The Alberta city of 65,000 discovered that by investing in socialized housing they are actually saving taxpayers money in reduced social, medical and policing costs. In Medicine Hat, the name of anybody who accesses a social service who lacks a fixed address is put into central list which tracks them and will provide them a permanent home within 10 days. There is no requirement for that individual to be sober or quit drugs to qualify for housing.
“Taxpayers pay $85,000-150,000 a year per homeless person but Medicine Hat has turned that around and they have figured out it only costs $27,000 a year to house someone,” said Ottesen. “These people cost far more broken than if you give them a fighting chance at a home. If you’re housed, you can get better and you can work on recovering. Addictions are there because you can’t cope with the reality of living, whether you’ve got trauma or past injury, and unless you get treatment that doesn’t change.”

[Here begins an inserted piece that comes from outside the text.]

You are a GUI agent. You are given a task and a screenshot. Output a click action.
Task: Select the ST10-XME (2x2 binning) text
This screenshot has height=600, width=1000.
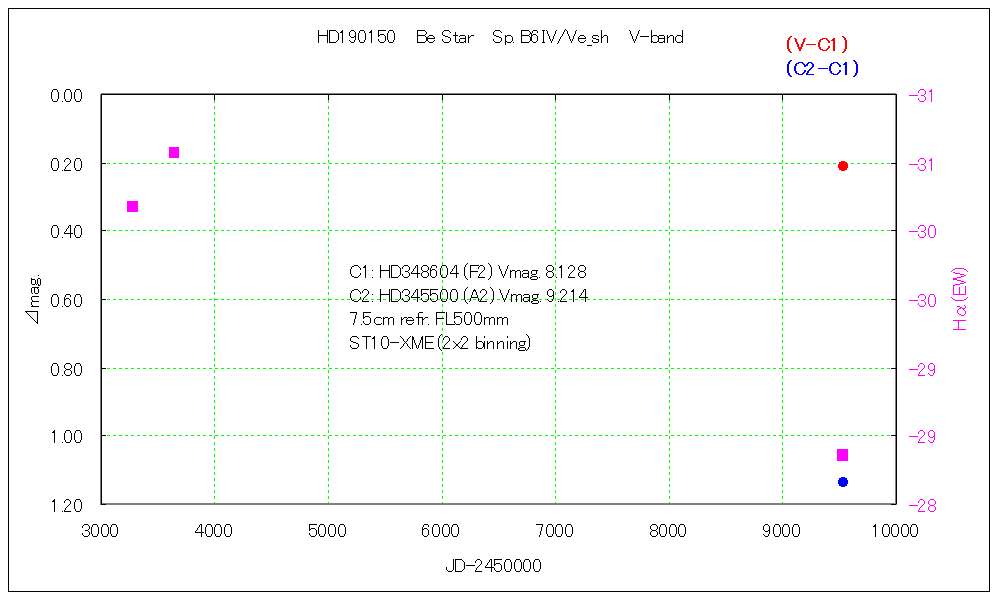(x=439, y=343)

Ottesen is hopeful, with a civic election coming in October, the new council will help drive positive change.
“I think we’ve had $3.5 million targeted for homelessness come to the city in the last two years and we still don’t have toilets, we still don’t have water, we don’t have a dumpster,” said Ottesen.
“It irritates the crap out of our downtown residents and the downtown businesses people and who do they hate? They don’t hate our civic leaders, they hate the homeless people. But if the homeless people were given some services they wouldn’t be pooping on the sidewalk. If they had hand-washing stations, maybe they could get a job. How do you get a job when you’re dirty and you’re thinking about where I’m going to poop and I don’t have a roof over my head.
“When government chooses to ignore the problem and not make any initiatives at all you have to wonder why.”